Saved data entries
*** Block opens ***

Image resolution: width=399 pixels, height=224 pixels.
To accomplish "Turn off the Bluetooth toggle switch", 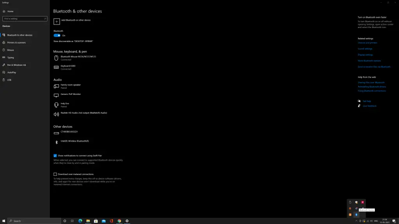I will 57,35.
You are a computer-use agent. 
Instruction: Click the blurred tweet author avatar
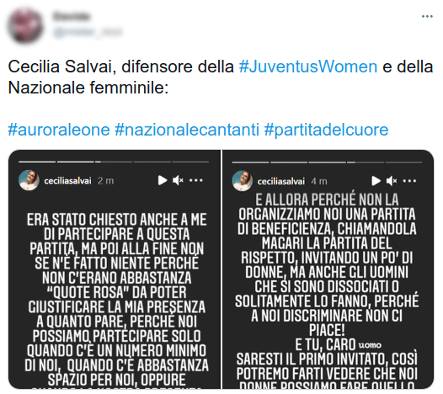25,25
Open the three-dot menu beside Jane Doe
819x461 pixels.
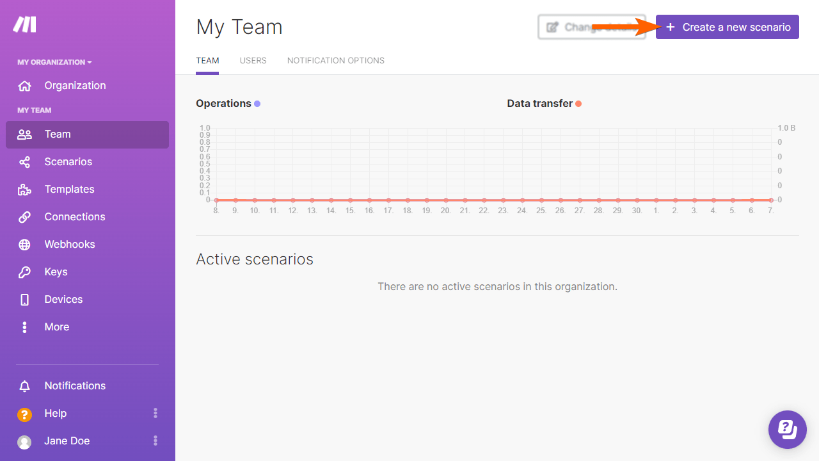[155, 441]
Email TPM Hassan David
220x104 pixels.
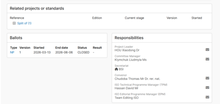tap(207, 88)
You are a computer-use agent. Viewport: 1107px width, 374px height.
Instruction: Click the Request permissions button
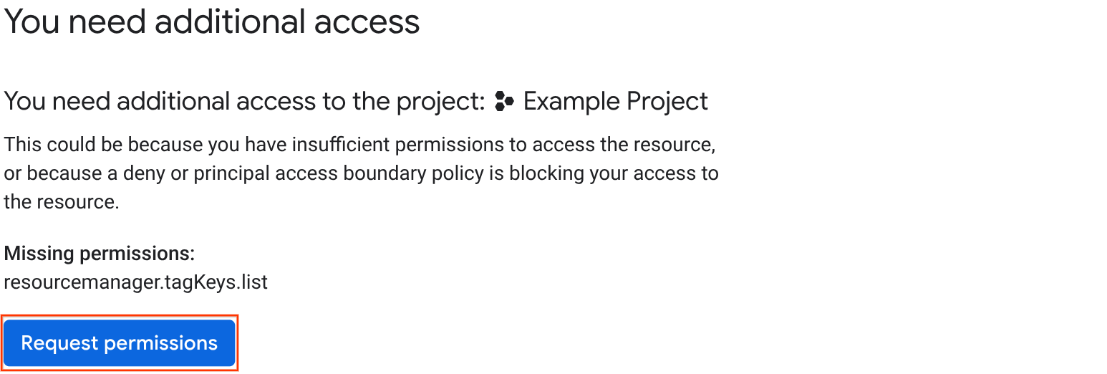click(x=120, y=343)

*** Block closes ***
*** Block opens ***

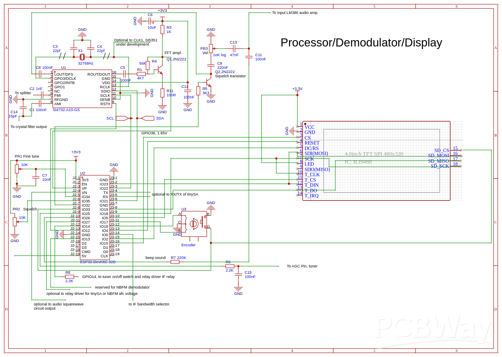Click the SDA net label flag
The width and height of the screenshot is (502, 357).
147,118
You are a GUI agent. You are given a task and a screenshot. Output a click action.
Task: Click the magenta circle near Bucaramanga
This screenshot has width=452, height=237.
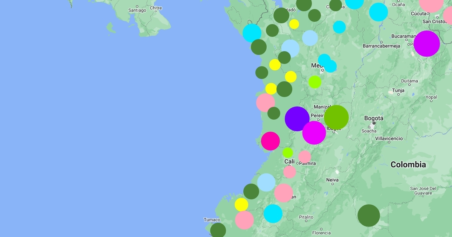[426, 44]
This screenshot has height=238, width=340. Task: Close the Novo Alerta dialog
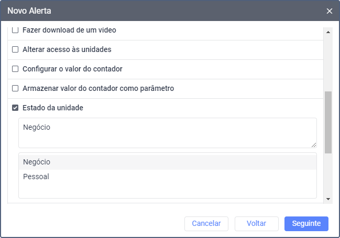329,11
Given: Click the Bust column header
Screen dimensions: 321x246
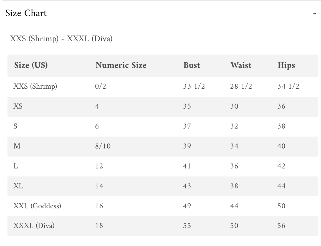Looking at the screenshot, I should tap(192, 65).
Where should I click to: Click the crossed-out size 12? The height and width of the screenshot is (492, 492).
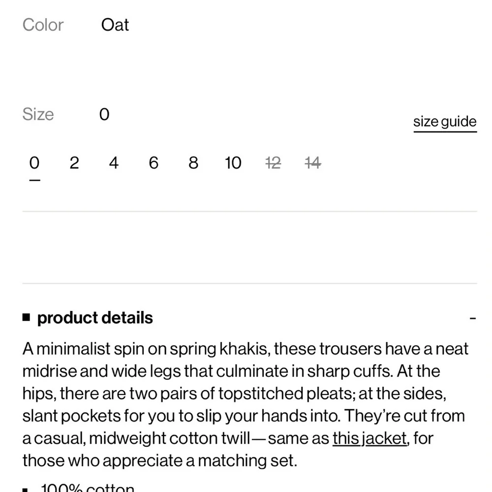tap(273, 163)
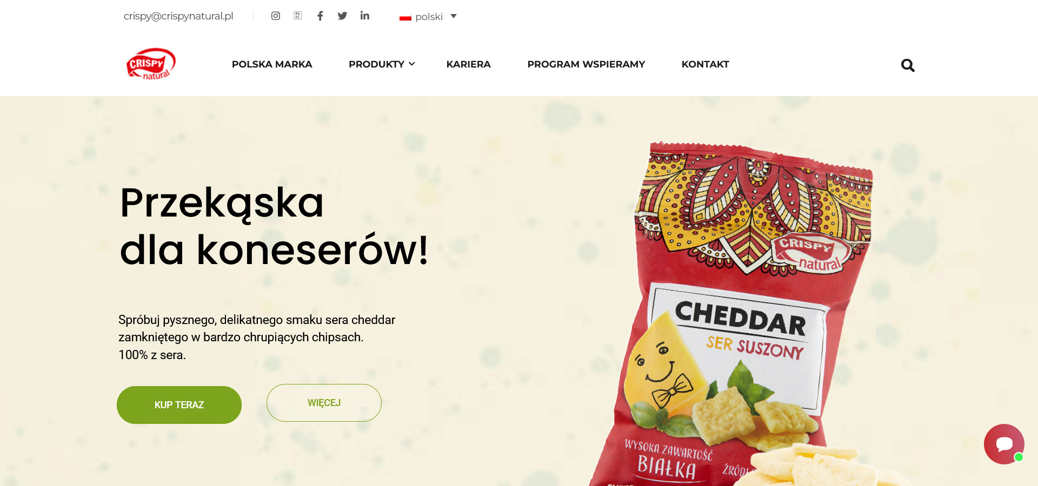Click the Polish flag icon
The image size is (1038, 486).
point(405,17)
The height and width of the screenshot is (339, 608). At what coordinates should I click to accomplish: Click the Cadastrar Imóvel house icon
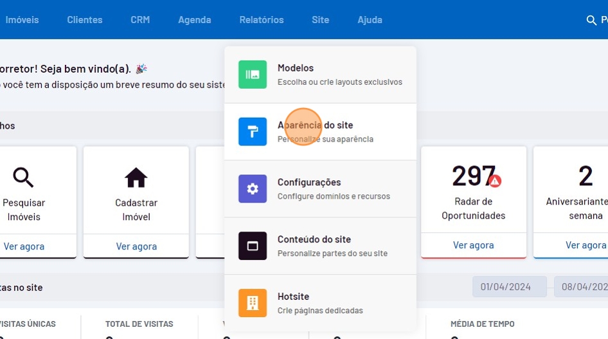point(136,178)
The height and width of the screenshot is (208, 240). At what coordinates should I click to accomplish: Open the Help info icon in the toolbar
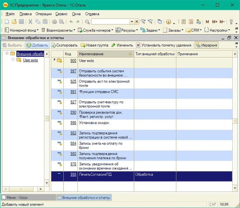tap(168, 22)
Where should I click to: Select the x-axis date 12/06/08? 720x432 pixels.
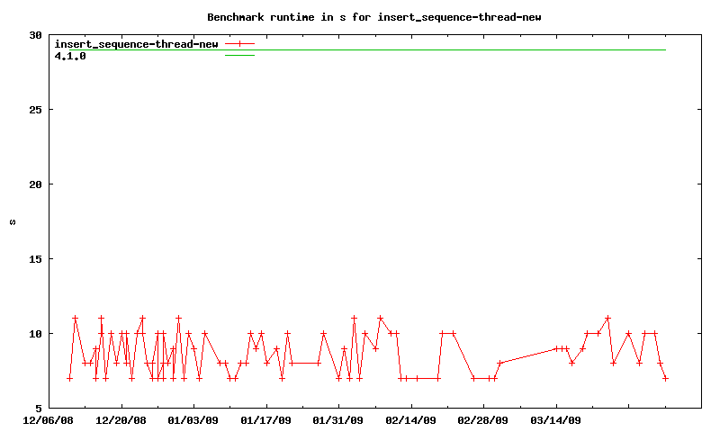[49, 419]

*** Block closes ***

:: Activity ::
Each line that holds the string "computer" is to be copied from the entries above.

:: Completed exercise ::
You are a computer-use agent. 
You are a computer-use agent. Viewport: 1107px width, 374px height.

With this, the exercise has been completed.